INSTRUCTIONS TO FOLLOW: From the records that follow, copy every line in which "screenshot" appears.

SUPPLIED DATA:
......

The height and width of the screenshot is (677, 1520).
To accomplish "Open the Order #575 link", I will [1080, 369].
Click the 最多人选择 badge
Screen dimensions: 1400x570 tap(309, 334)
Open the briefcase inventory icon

......

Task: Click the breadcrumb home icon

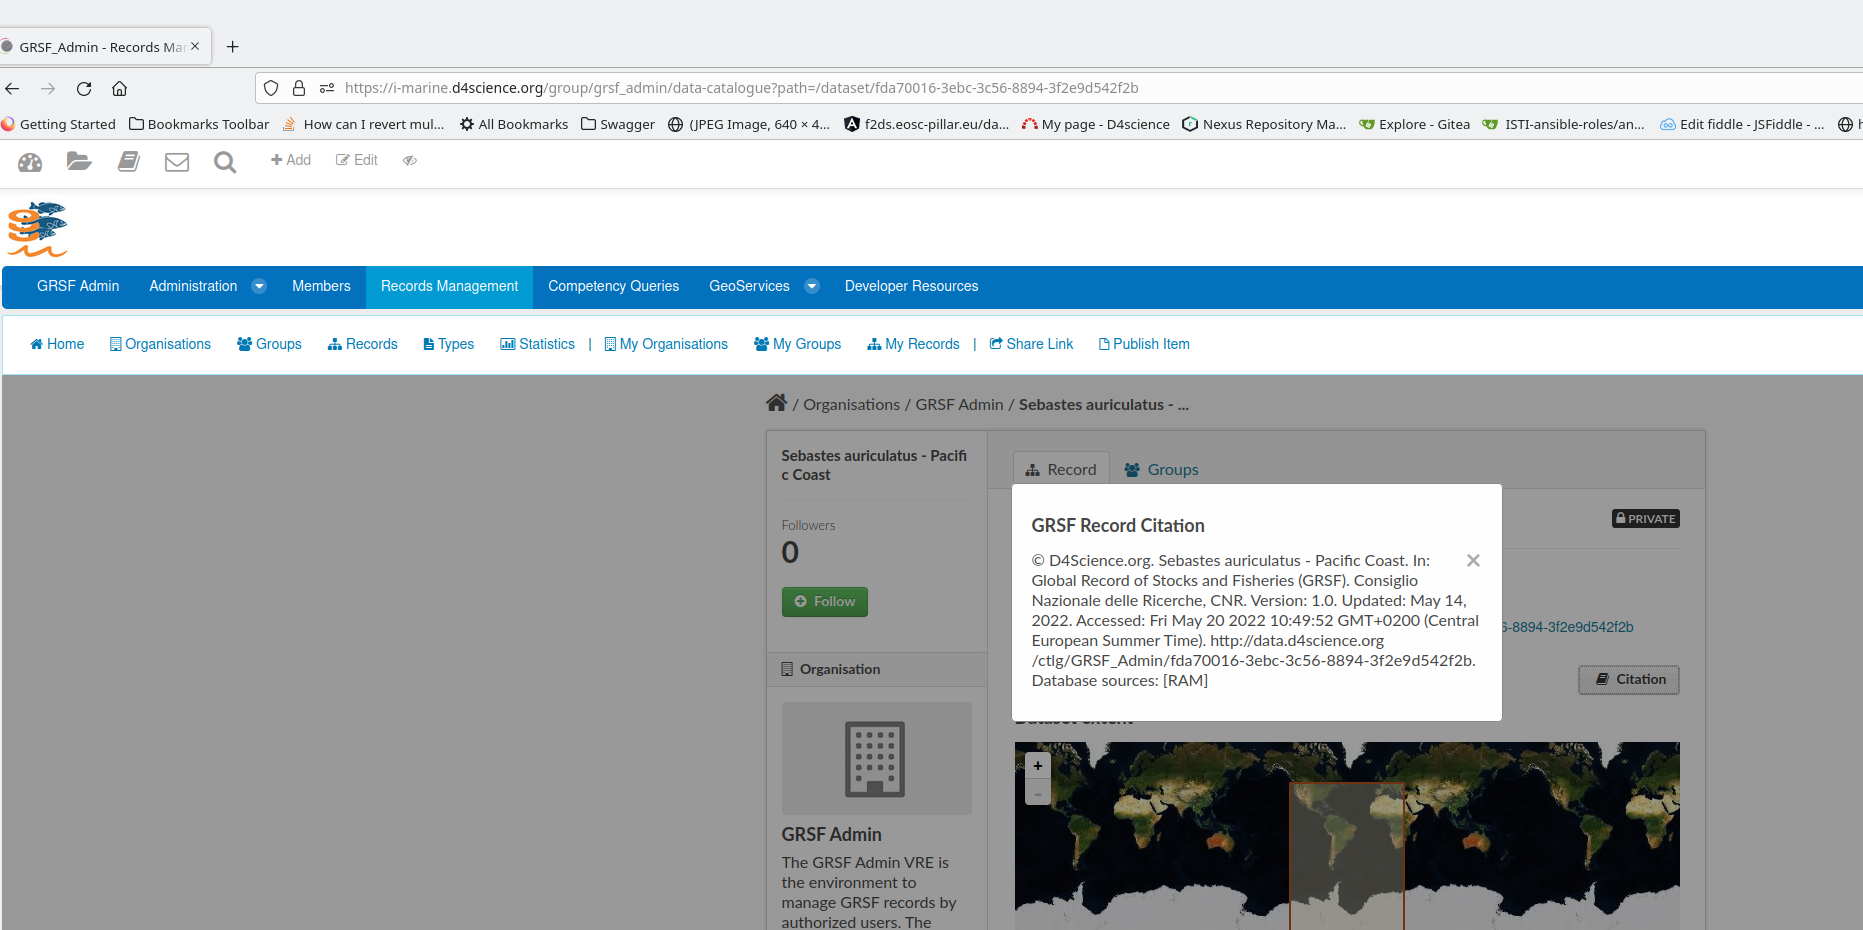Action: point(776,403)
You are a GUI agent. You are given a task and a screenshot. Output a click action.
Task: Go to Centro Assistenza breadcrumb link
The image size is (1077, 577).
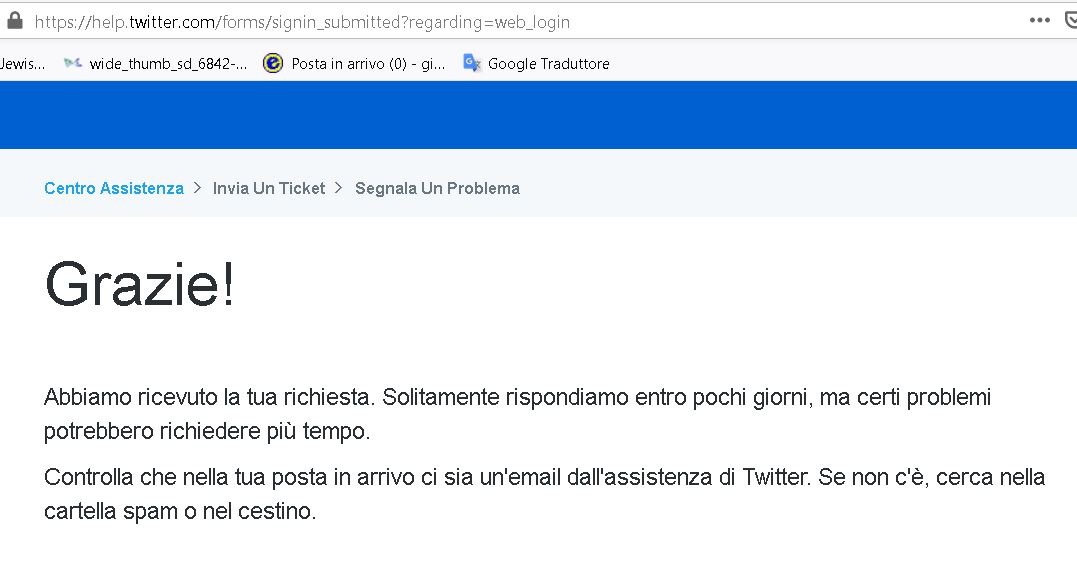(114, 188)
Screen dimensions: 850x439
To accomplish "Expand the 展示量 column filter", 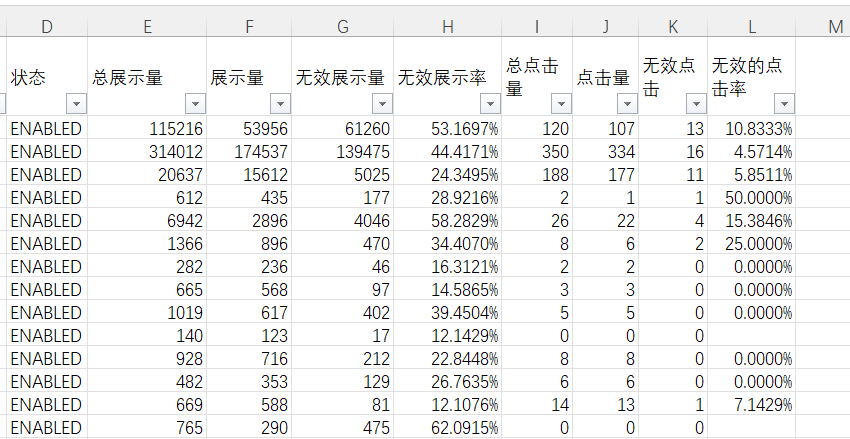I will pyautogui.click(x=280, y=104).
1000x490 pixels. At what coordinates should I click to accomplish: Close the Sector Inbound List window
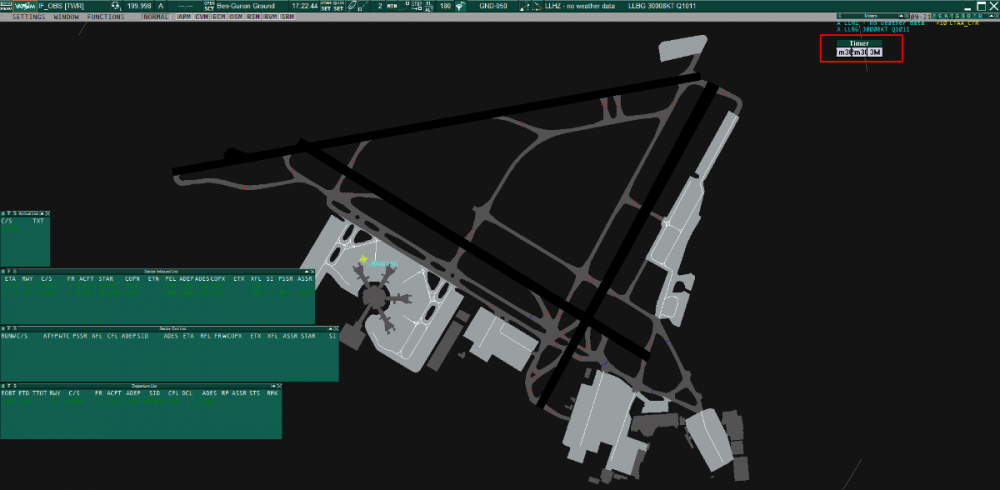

......

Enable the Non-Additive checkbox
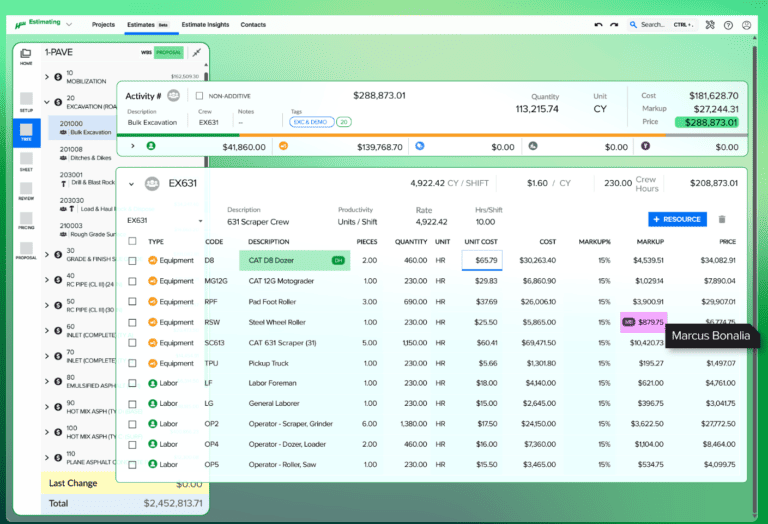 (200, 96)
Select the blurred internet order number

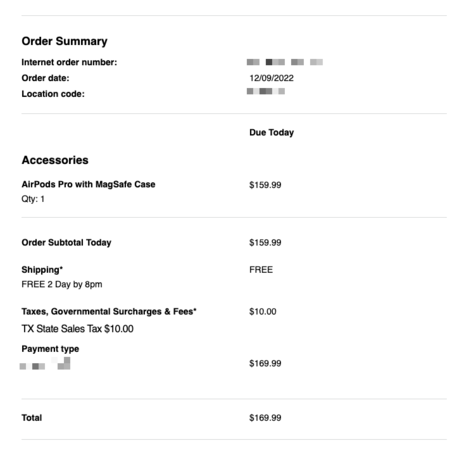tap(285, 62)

......

ANSWER TO THE PROBLEM:
The height and width of the screenshot is (677, 1520).
You are a GUI agent. You are given a task and a screenshot. Output a click action.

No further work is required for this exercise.